Stationary Cupping utilizes external force to displace air within the cup to create a vacuum…
EXTERNAL MANUAL TECHNIQUES…
Pinch Method: A silicone bulb atop a glass cup is pinched to create a vacuum effect.
- If the entire cup is made of silicone, the cup itself is manually pinched to displace internal air volume.
Manual Hand-Pump: The specific degree of negative air pressure can be controlled via a hand pump.
Fire-Cupping: This is the most traditional method of cupping and is performed with glass cups. There are inherent safety issues with fire cupping and determination of insurance coverage should be thoughtfully considered by the practitioner. The practitioner creates a suction force by applying the heat of a flash flame to the interior glass cup (much like the burst of flame used in hot air balloons). The temperature differential creates a strong vacuum that holds the cup to the skin.
Ironically, these 2 forms of static cupping cause bruising under the skin. A vacuum pulling force must necessarily be used to draw out trapped stagnant blood and its toxins. The rationale is that pain, trauma, muscle overuse and impaired Chi flow require increased metabolism and blood perfusion. Stationary cupping uses multiple cups concurrently and creates multiple dark bruises. The material is only pulled upward, subcutaneously, where it remains until the body is able to break down and clear out.
Actively drawing stasis blood through the skin by “Wet Cupping”
Blood Cupping: (Wet Cupping): Primarily used in other countries, Blood Cupping is starting to gain popularity in the US. For a better understanding, search YouTube to watch videos.
Medical and Legal Liabilities regarding Blood Cupping Precautions: There are inherent significant risk factors to consider: infection risks, unknown clotting disorders, treatment of people taking blood thinners, etc…

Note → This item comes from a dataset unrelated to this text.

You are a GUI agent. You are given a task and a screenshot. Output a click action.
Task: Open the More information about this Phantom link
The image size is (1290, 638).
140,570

The treatment approach and results are fascinating. Some would argue that wet cupping is in many ways functionally superior to conventional static cupping; in the treatment of a mechanical trauma (ie. knee, shoulder or back injury) glass cups are applied over and around the site. A special multi- blade device punctures the skin. The cuts happen quickly and simultaneously. The cups are applied and fully contain the blood that “percolates” out through the cuts.

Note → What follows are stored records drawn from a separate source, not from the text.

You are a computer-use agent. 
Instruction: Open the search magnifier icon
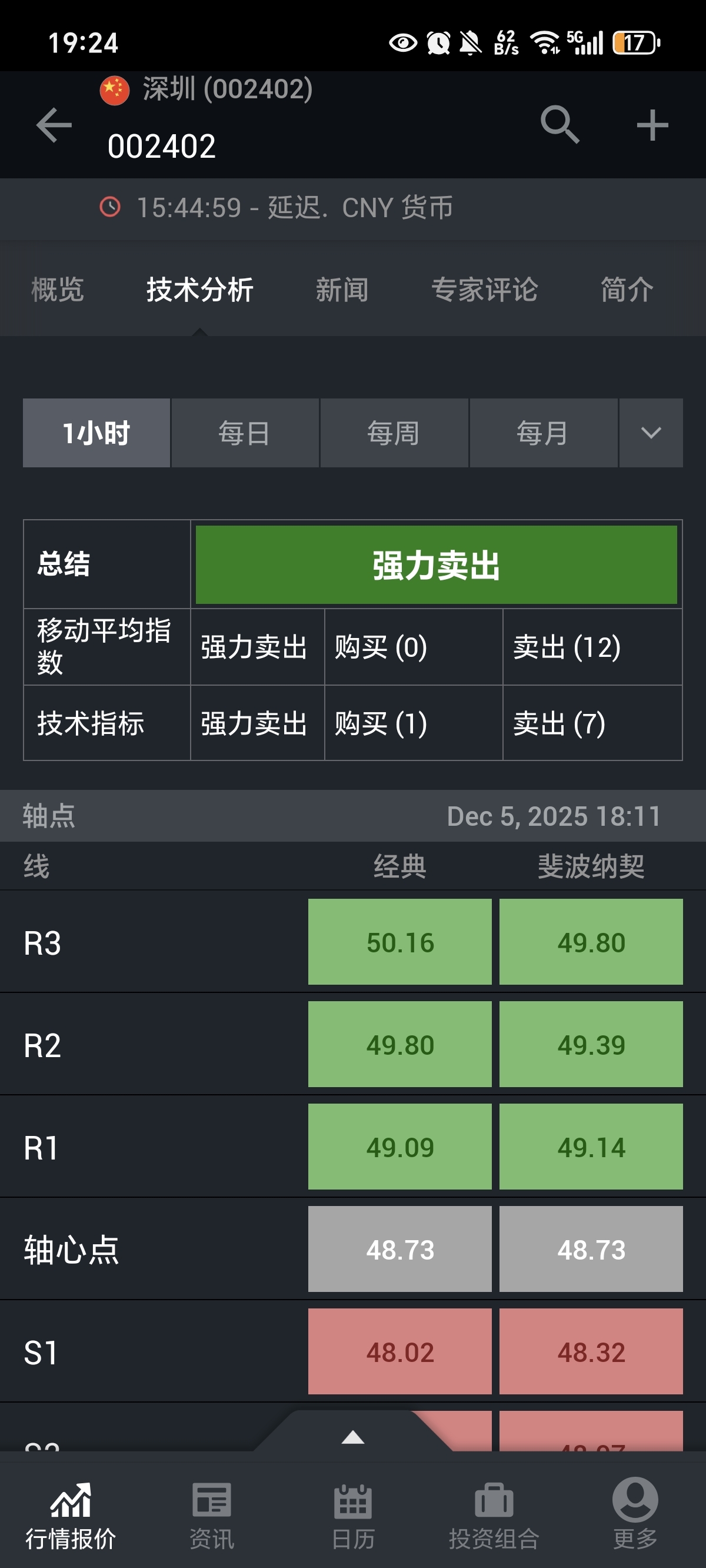[x=560, y=125]
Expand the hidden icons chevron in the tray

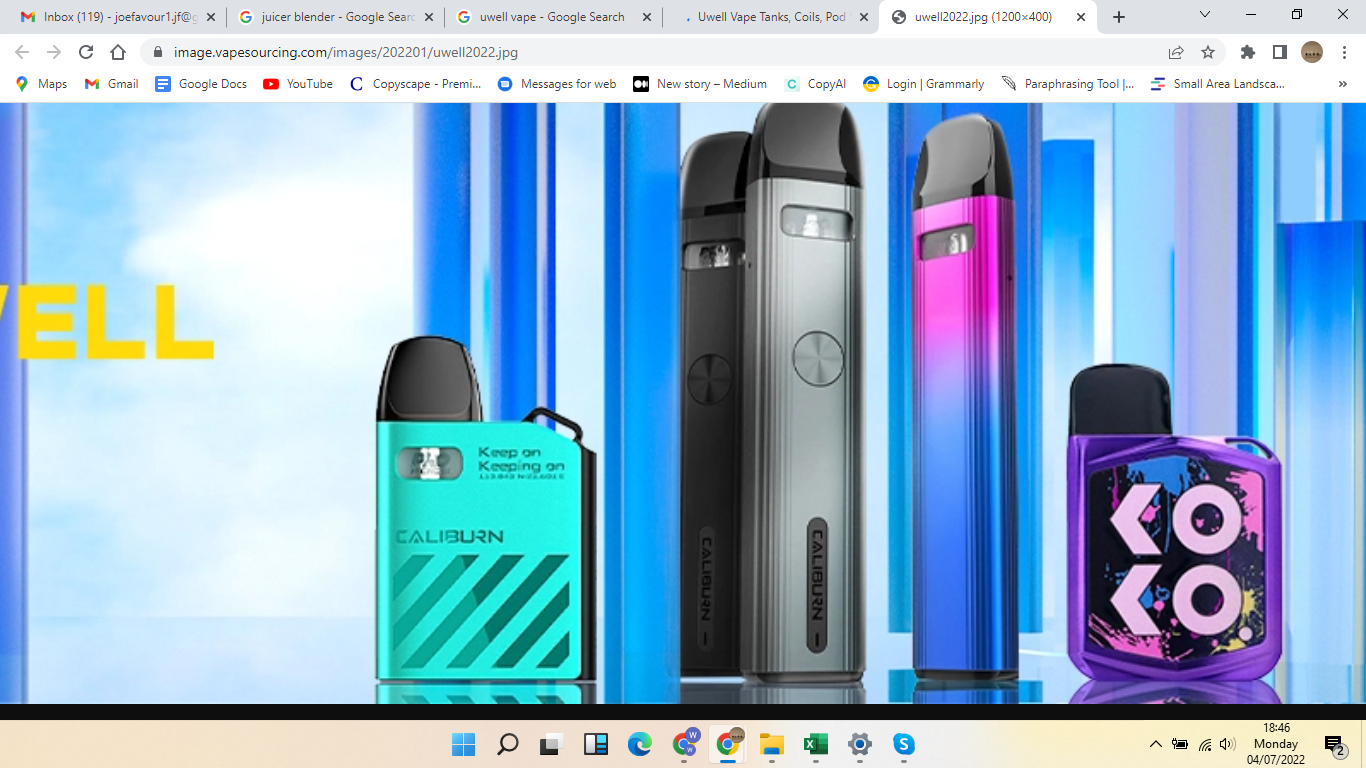click(x=1154, y=744)
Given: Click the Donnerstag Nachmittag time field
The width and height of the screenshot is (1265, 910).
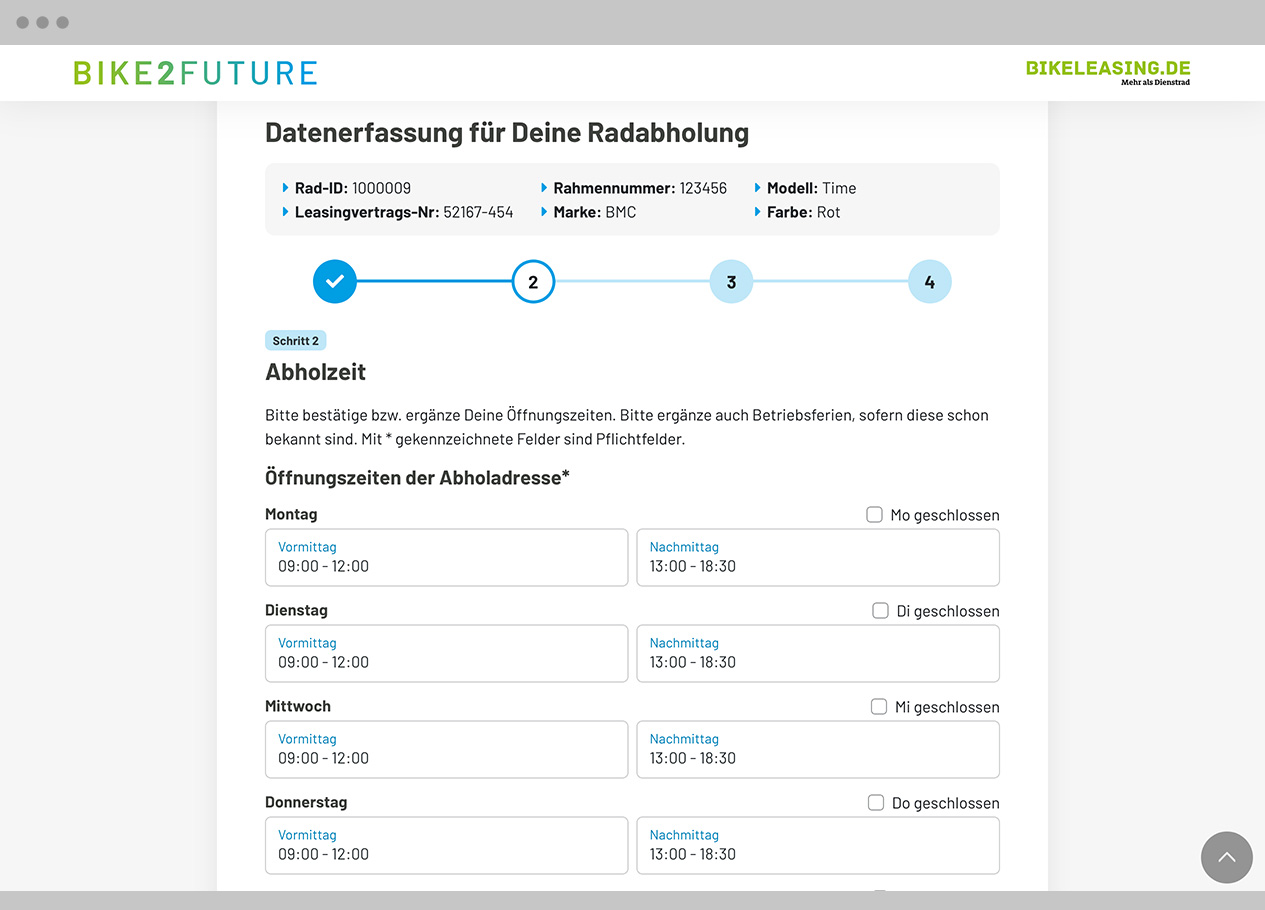Looking at the screenshot, I should point(817,845).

The initial blood is very dark red (almost black) and looks thickened. The cup remains on the skin while the negative vacuum pressure actively pulls the blackened stasis blood into the base of the cup. Suddenly, bright red blood bubbles out of the punctures and begins to accumulate under the dark stagnant blood already within the cup.
It is at this point that each cup is quickly removed and pressure held over the skin for tamping of further bleeding. This stagnant blood represents the blood circulation around the time of injury; it is highly viscous in nature… no longer in pure liquid form. It now reacts and feels like thick mucus. Most importantly, it is now OUT of the body and can be disposed of. Fresh oxygenated blood is now flowing through this region and is instantly available to heal injured tissue.